• **TEXT EXCERPT**

--- BEGIN ---

It is different to calculating of the mean pixel value for each image, which Keras refers to as sample-wise centering and does not require any statistics to be calculated on the training dataset.

# create generator that centers pixel values
datagen = ImageDataGenerator(samplewise_center=True)

We will demonstrate feature-wise centering in this section. Once the statistic is calculated on the training dataset, we can confirm the value by accessing and printing it; for example:

# print the mean calculated on the training dataset.
print(datagen.mean)

We can also confirm that the scaling procedure has had the desired effect by calculating the mean of a batch of images returned from the batch iterator. We would expect the mean to be a small value close to zero, but not zero because of the small number of images in the batch.

# get a batch
batchX, batchy = iterator.next()
# mean pixel value in the batch
print(batchX.shape, batchX.mean())

A better check would be to set the batch size to the size of the training dataset (e.g. 60,000 samples), retrieve one batch, then calculate the mean. It should be a very small value close to zero.

# try to flow the entire training dataset
iterator = datagen.flow(trainX, trainy, batch_size=len(trainX), shuffle=False)
# get a batch
batchX, batchy = iterator.next()

--- END ---

• **PROBLEM DESCRIPTION**
Continue the Keras pixel-centering excerpt from where it stops.

Word and element location data:
--- BEGIN ---

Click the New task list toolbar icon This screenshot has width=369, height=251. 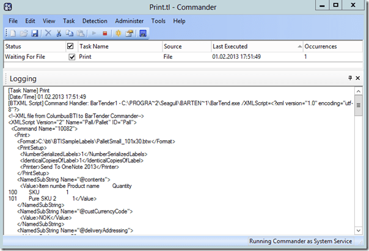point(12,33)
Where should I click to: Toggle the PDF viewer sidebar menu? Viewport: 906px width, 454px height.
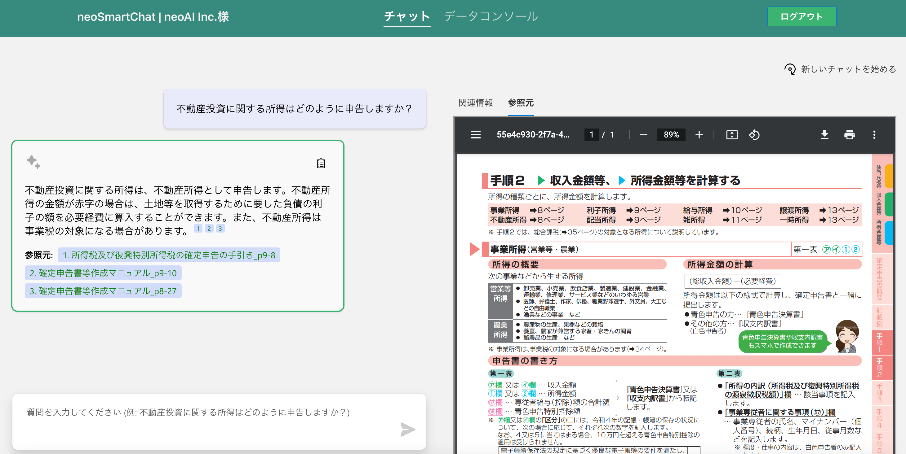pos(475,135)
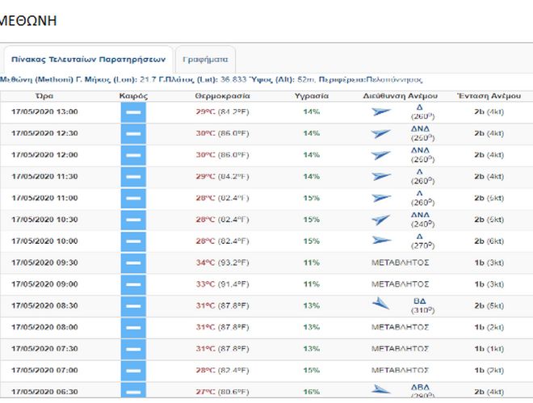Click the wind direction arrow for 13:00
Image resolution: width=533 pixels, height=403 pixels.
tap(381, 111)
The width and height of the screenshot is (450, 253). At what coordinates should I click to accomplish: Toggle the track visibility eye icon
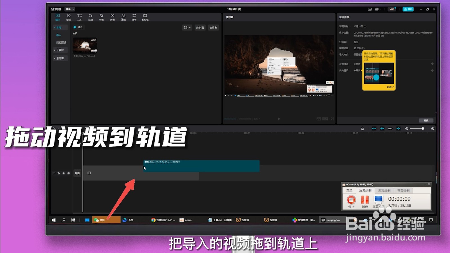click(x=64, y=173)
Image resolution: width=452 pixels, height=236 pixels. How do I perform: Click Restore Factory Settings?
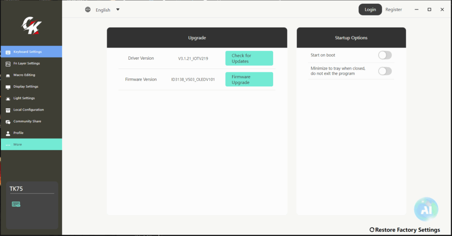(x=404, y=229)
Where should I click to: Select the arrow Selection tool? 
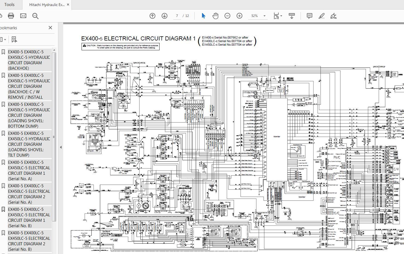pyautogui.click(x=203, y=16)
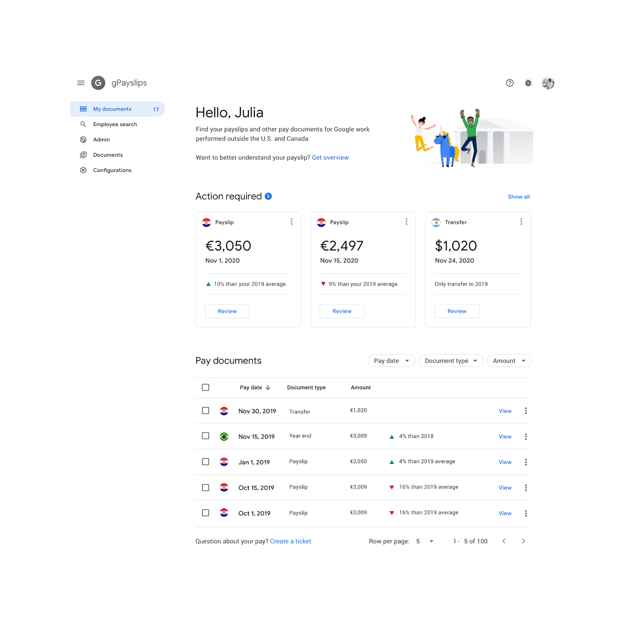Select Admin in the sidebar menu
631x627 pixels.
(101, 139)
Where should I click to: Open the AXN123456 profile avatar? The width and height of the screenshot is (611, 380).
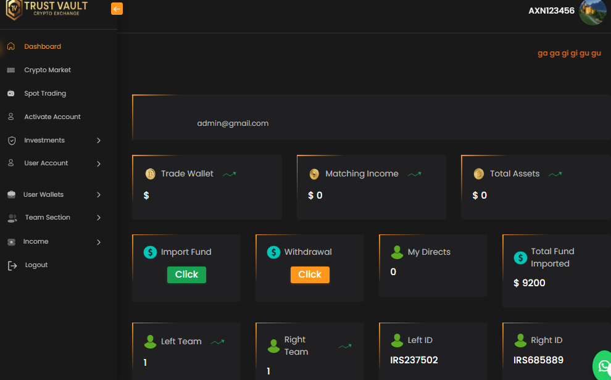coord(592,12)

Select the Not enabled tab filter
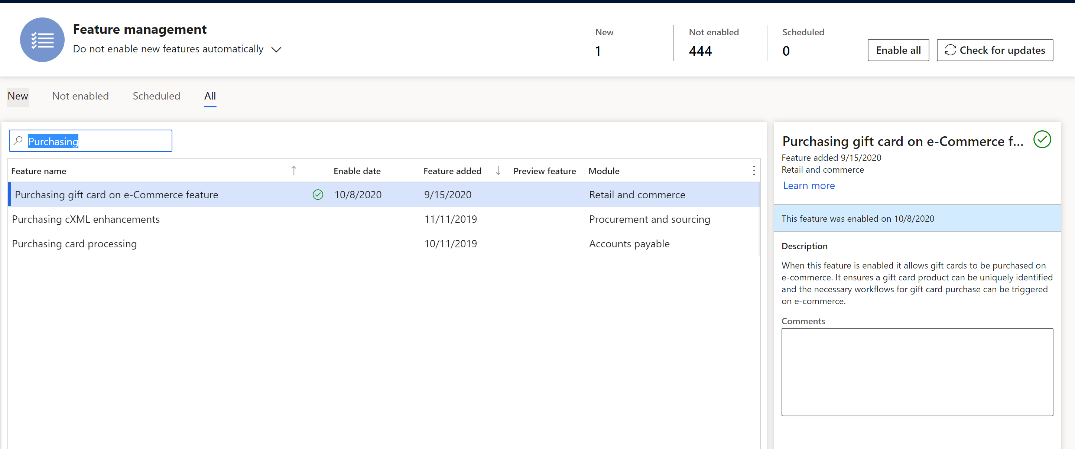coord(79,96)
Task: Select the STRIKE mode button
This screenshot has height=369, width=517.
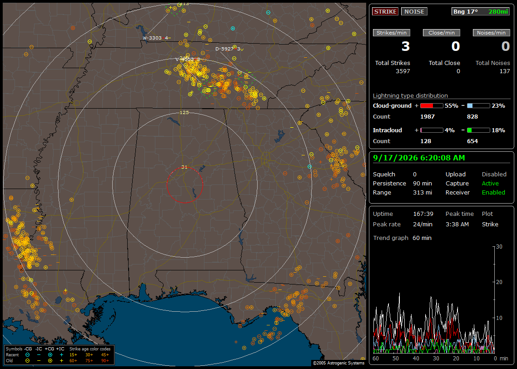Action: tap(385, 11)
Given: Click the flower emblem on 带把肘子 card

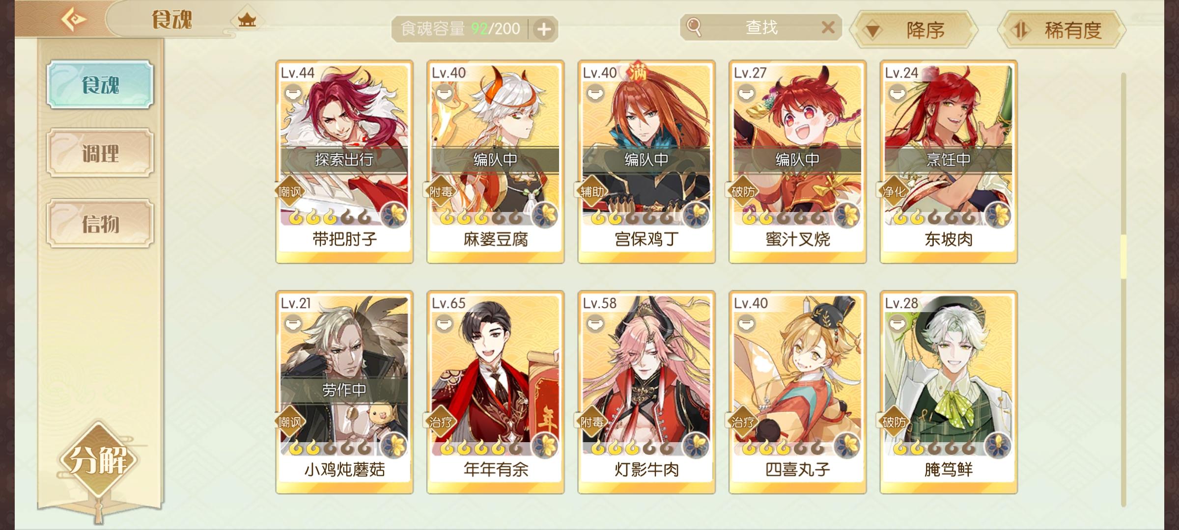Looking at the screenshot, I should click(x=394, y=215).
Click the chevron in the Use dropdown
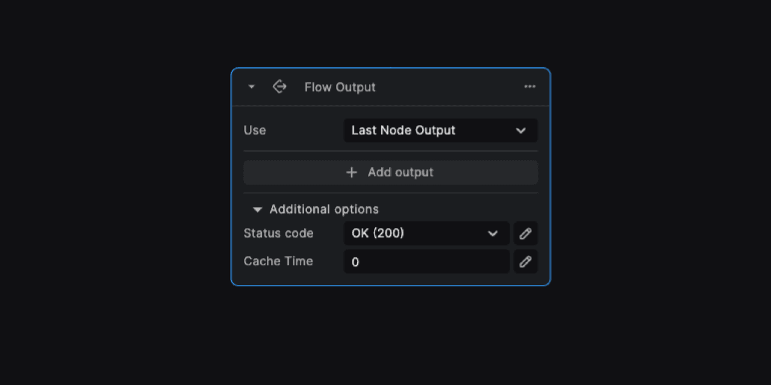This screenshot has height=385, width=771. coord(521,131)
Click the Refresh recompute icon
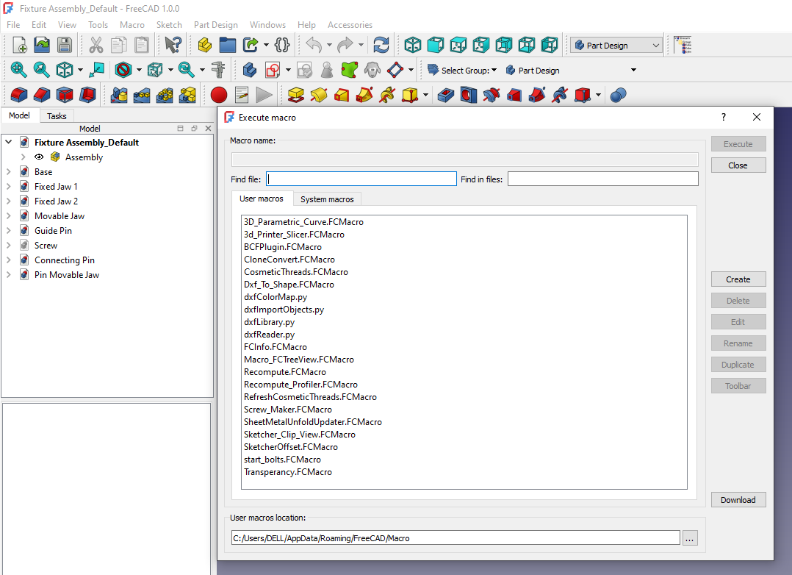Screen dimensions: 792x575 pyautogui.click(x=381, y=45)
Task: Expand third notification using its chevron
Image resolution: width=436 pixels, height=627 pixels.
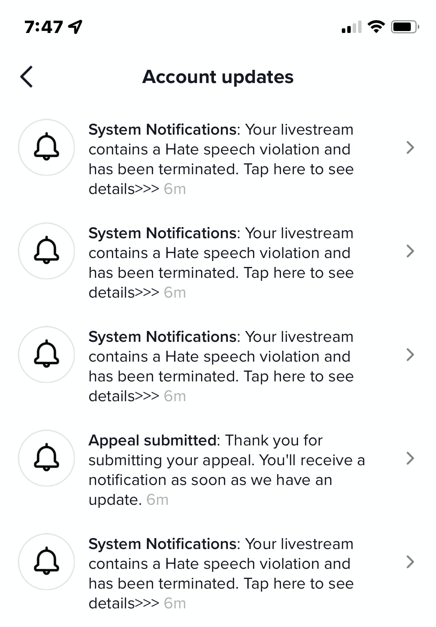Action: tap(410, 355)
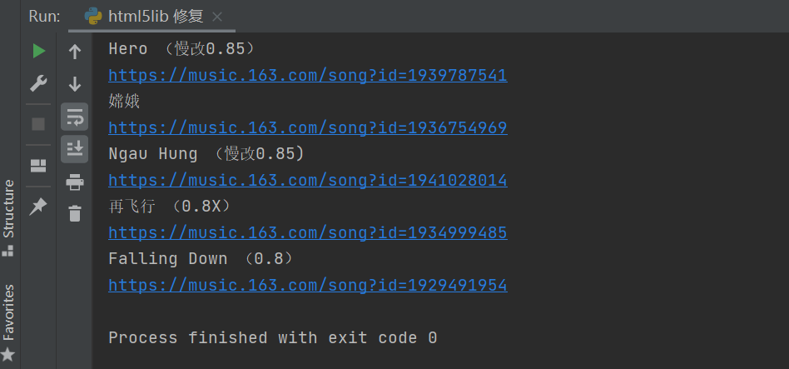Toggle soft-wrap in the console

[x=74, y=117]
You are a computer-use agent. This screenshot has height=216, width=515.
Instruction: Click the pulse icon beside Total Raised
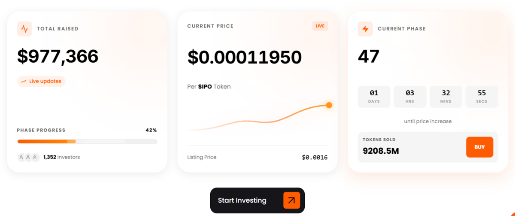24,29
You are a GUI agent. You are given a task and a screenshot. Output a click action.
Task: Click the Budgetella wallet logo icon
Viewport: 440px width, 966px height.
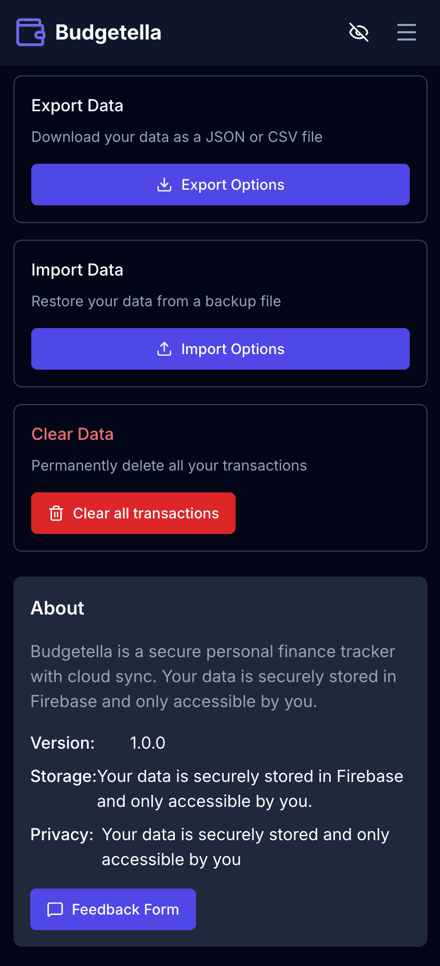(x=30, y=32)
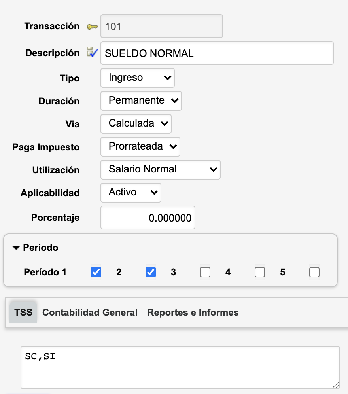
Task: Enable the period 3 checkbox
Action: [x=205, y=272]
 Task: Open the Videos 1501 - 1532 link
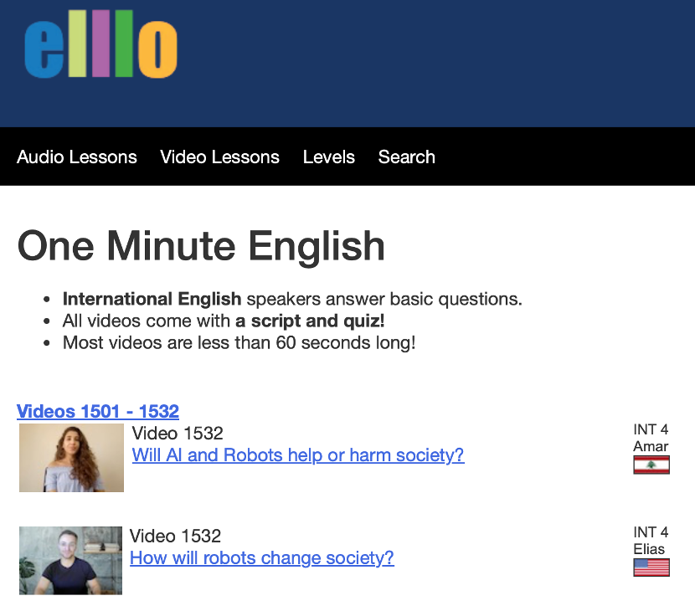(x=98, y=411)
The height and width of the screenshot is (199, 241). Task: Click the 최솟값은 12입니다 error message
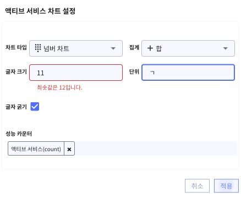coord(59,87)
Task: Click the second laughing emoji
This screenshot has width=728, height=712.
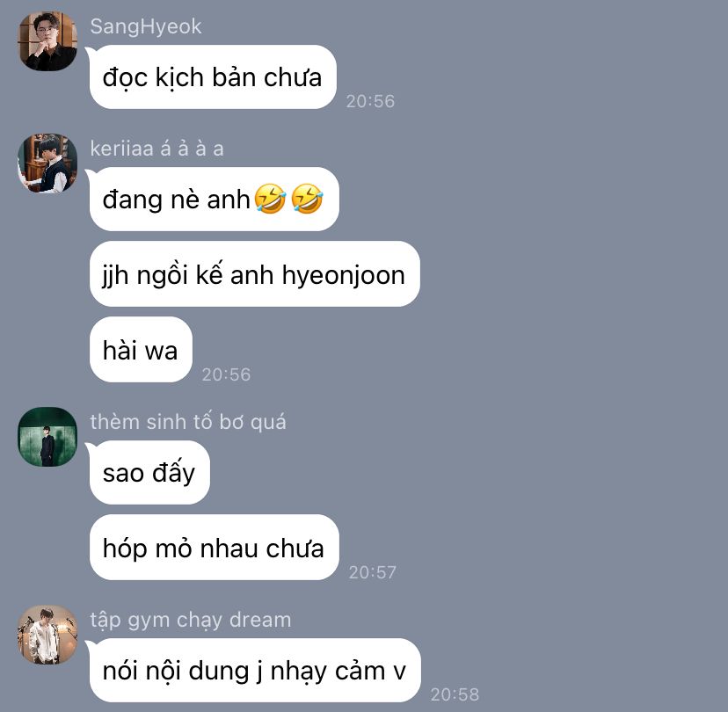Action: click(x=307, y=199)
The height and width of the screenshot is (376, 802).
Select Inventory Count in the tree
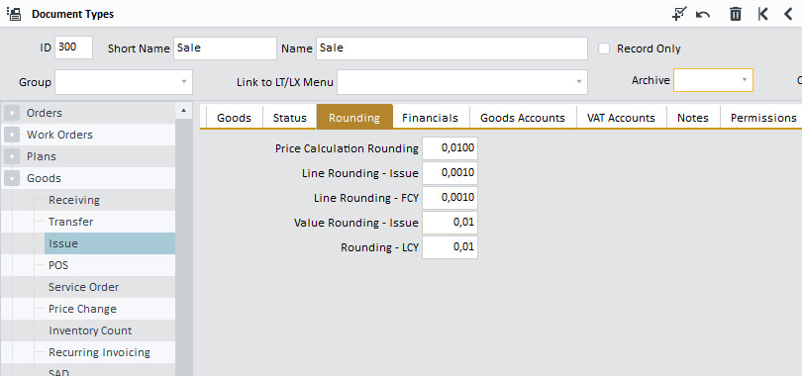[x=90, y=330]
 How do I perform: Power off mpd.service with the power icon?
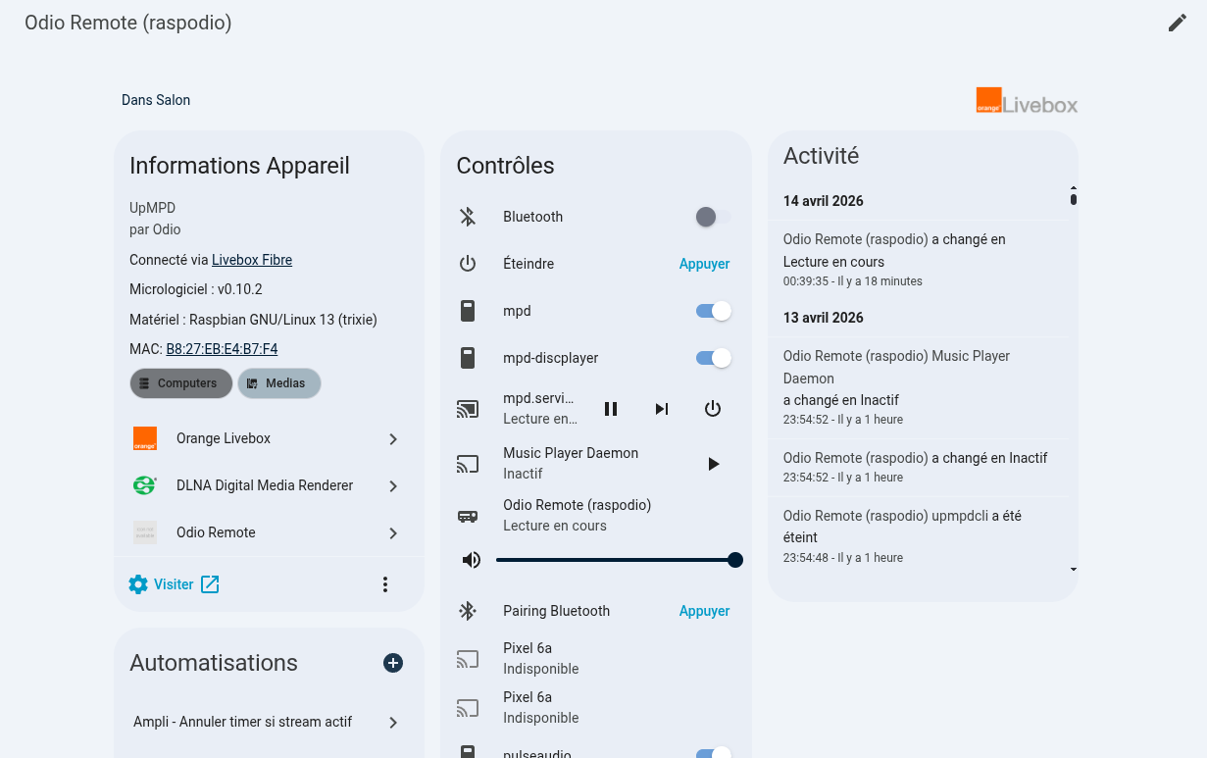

--- END ---

• **RIGHT ANSWER**
# mean pixel value in the batch
print(batchX.shape, batchX.mean())

The complete example is listed below.

# example of centering a image dataset
from keras.datasets import mnist
from keras.preprocessing.image import ImageDataGenerator
# load dataset
(trainX, trainy), (testX, testy) = mnist.load_data()
# reshape dataset to have a single channel
width, height, channels = trainX.shape[1], trainX.shape[2], 1
trainX = trainX.reshape((trainX.shape[0], width, height, channels))
testX = testX.reshape((testX.shape[0], width, height, channels))
# report per-image mean
print('Means train=%.3f, test=%.3f' % (trainX.mean(), testX.mean()))
# create generator that centers pixel values
datagen = ImageDataGenerator(featurewise_center=True)
# calculate the mean on the training dataset
datagen.fit(trainX)
print('Data Generator Mean: %.3f' % datagen.mean)
# demonstrate effect on a single batch of samples
iterator = datagen.flow(trainX, trainy, batch_size=64)
# get a batch
batchX, batchy = iterator.next()
# mean pixel value in the batch
print(batchX.shape, batchX.mean())
# demonstrate effect on entire training dataset
iterator = datagen.flow(trainX, trainy, batch_size=len(trainX), shuffle=False)
# get a batch
batchX, batchy = iterator.next()
# mean pixel value in the batch
print(batchX.shape, batchX.mean())

Running the example first reports the mean pixel value for the train and test datasets.

The MNIST dataset only has a single channel because the images are black and white (grayscale), but if the images were color, the mean pixel values would be calculated across all channels in all images in the training dataset, i.e. there would not be a separate mean value for each channel.

The ImageDataGenerator is fit on the training dataset and we can confirm that the mean pixel value matches our own manual calculation.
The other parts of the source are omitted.